SIRÂT

Cartaz do filme SIRÂT

Opinião

SIRÂT significa, em árabe, o ponto entre o inferno e o paraíso. É aquela linha tênue entre dois mundos ou ainda uma passagem estreita no inferno que almas justas atravessam, e injustos, despencam. E é ali que o filme de Oliver Laxe se passa. No limite. Ora a música eletrônica de uma rave é ensurdecedora, ora o silêncio é pacificador; ora o medo do abismo e da imensidão do deserto dominam, ora a beleza e a camaradagem conquistam e nos sinalizam que pode haver empatia e humanidade no improvável. 

Com estreia mundial no Festival de Cannes, SIRÂT levou o prêmio do júri e dividiu opiniões. “Como seres humanos, estamos fraturados”, disse o diretor Olivier Laxe na coletiva de imprensa. “Os personagens vivem em situação vulnerável e fazem uma viagem física pelo deserto do Marrocos, mas também — e principalmente — metafísica, interior.” Laxe filma com frequência, quase que como fio condutor os caminhões percorrendo as estradas do deserto e cruzando as montanhas, inclusive enquadrando a estrada em si. A jornada dos personagens talvez possa ser este “sirât”, esta via estreita.

Tudo isso pra dizer que neste ambiente hostil desértico, conhecemos Luis, um homem que, junto com seu filho Stéban, busca de Mar, sua filha de quem não tem notícia há meses. Como acham que ela pode estar em uma rave no deserto do Marrocos, é pra lá que viajam e distribuem sua fotografia na esperança de que alguém possa reconhecê-la. Missão inglória pra quem já espia as primeiras cenas. Resta saber se Mar fugiu, ou simplesmente foi embora. Desaparecimentos estão ligados, muitas vezes, à vontade de não ser encontrado. É diante do dilema de onde buscar que Luis se junta à uma trupe nômade de viajantes, que vai mudar completamente a trajetória esperada por eles e por nós também, espectadores.

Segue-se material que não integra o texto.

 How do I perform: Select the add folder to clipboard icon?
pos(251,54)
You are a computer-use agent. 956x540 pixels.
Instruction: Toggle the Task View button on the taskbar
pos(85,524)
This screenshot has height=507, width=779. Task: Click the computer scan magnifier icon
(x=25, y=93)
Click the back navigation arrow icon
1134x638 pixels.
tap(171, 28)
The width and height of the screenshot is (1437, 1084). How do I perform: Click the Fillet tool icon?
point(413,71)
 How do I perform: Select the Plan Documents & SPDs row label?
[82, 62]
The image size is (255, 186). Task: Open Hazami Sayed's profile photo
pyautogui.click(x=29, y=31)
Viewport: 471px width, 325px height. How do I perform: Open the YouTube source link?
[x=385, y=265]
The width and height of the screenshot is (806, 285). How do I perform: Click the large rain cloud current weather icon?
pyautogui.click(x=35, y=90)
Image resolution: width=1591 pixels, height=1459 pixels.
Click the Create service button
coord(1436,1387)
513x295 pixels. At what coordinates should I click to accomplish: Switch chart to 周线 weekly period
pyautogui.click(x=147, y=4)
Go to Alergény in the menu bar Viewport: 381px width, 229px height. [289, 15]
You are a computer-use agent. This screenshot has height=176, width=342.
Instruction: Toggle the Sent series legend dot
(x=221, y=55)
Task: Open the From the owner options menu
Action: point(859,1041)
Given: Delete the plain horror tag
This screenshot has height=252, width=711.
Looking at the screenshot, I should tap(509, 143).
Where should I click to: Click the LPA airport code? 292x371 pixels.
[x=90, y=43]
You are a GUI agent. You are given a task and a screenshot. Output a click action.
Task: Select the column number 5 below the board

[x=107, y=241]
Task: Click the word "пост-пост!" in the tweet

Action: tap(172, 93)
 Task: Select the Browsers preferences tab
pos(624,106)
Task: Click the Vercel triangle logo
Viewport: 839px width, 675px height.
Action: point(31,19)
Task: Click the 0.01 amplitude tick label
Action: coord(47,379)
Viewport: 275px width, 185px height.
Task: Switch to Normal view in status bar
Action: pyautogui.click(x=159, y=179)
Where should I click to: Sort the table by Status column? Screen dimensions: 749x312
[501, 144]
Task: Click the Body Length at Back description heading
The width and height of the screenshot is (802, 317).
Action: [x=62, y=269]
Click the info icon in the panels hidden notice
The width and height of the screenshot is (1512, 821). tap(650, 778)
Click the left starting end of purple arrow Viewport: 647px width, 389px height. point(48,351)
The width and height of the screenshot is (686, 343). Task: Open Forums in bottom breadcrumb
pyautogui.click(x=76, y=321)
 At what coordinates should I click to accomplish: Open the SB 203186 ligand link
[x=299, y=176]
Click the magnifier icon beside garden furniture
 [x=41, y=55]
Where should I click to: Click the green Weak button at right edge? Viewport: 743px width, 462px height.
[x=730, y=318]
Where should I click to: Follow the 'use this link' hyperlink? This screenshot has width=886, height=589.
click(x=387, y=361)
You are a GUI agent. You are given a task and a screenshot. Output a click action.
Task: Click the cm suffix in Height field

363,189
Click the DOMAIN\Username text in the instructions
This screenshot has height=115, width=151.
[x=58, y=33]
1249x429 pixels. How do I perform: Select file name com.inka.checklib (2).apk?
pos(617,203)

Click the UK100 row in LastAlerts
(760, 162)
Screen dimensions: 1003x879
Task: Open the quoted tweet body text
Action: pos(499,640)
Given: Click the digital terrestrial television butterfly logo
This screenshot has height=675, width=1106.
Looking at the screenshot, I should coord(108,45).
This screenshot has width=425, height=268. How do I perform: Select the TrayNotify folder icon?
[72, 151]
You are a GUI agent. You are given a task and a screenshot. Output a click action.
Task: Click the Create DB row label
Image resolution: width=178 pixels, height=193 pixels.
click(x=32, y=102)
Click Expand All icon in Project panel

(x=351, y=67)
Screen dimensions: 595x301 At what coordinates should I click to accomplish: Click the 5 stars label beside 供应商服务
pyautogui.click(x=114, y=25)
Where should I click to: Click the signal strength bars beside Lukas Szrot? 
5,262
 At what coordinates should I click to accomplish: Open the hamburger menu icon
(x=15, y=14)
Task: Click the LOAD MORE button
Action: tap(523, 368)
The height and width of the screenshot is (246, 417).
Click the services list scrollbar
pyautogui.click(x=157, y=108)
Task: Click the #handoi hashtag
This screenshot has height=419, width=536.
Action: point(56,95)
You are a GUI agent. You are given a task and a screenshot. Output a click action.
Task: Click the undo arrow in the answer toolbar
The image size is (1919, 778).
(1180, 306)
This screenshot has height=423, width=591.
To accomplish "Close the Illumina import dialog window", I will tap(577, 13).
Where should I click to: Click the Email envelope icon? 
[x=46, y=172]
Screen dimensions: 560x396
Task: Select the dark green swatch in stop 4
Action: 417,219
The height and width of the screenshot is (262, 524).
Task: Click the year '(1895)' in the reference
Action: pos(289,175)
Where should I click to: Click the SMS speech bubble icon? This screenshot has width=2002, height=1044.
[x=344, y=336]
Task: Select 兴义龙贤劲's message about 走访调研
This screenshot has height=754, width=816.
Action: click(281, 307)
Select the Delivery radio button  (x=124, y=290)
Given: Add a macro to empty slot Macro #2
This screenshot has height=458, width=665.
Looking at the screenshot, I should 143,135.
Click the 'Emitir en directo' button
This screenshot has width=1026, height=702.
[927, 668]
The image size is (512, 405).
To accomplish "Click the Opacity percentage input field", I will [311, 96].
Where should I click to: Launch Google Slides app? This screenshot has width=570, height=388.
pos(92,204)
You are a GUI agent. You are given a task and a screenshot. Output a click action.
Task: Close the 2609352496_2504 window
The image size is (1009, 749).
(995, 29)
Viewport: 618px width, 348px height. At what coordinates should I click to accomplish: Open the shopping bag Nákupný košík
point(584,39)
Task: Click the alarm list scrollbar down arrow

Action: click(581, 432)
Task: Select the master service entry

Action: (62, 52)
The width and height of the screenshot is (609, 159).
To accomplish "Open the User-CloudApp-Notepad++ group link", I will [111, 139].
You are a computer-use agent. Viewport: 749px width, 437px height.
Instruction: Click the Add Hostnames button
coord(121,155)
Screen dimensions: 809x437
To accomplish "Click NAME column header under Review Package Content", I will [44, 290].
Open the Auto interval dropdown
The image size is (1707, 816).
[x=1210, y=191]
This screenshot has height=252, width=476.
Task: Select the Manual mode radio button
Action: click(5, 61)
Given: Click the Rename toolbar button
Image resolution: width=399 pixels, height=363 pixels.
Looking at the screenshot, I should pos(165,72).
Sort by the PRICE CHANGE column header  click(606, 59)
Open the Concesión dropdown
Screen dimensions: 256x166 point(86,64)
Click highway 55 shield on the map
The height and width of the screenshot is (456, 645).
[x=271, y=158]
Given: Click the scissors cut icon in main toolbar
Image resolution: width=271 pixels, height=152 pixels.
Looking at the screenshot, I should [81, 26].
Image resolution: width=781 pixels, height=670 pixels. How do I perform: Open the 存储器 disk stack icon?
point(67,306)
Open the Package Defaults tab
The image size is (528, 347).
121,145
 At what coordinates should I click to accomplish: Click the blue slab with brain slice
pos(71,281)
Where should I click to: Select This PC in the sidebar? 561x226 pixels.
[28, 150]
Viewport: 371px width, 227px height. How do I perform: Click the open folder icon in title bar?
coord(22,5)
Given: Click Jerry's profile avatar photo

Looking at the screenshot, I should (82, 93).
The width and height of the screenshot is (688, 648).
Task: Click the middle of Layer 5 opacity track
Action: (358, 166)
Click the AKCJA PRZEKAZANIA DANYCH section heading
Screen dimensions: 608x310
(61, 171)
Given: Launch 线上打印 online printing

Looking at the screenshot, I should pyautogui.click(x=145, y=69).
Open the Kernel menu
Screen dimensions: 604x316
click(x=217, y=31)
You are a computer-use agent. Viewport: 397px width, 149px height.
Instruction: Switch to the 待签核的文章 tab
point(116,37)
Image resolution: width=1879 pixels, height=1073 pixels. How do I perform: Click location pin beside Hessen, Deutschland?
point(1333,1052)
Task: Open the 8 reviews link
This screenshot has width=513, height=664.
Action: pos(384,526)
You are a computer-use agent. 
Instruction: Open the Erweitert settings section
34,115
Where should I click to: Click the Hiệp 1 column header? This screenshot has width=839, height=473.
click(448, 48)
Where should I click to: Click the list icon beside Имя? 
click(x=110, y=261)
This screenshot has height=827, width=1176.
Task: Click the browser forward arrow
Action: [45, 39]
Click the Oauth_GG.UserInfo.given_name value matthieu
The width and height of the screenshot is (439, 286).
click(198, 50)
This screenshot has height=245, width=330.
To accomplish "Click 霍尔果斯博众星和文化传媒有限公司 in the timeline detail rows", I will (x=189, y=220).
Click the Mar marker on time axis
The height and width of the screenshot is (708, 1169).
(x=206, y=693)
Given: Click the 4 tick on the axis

SIRÂT desmonta expectativas. Propõe um elenco não-profissional, atores que vivem o que representam, e se conecta com a falta, com o vazio. Traz a verdade das cicatrizes de cada um. Aprendi que a música rave não é para escutar, como disse a personagem, mas sim para dançar. Por isso, a sonoridade é marcante, praticamente um personagem. E eles dançam, num filme que parece, segundo Laxe, um “Mad Max pré-apocalíptico”. Verdade, porque fraturado já estamos.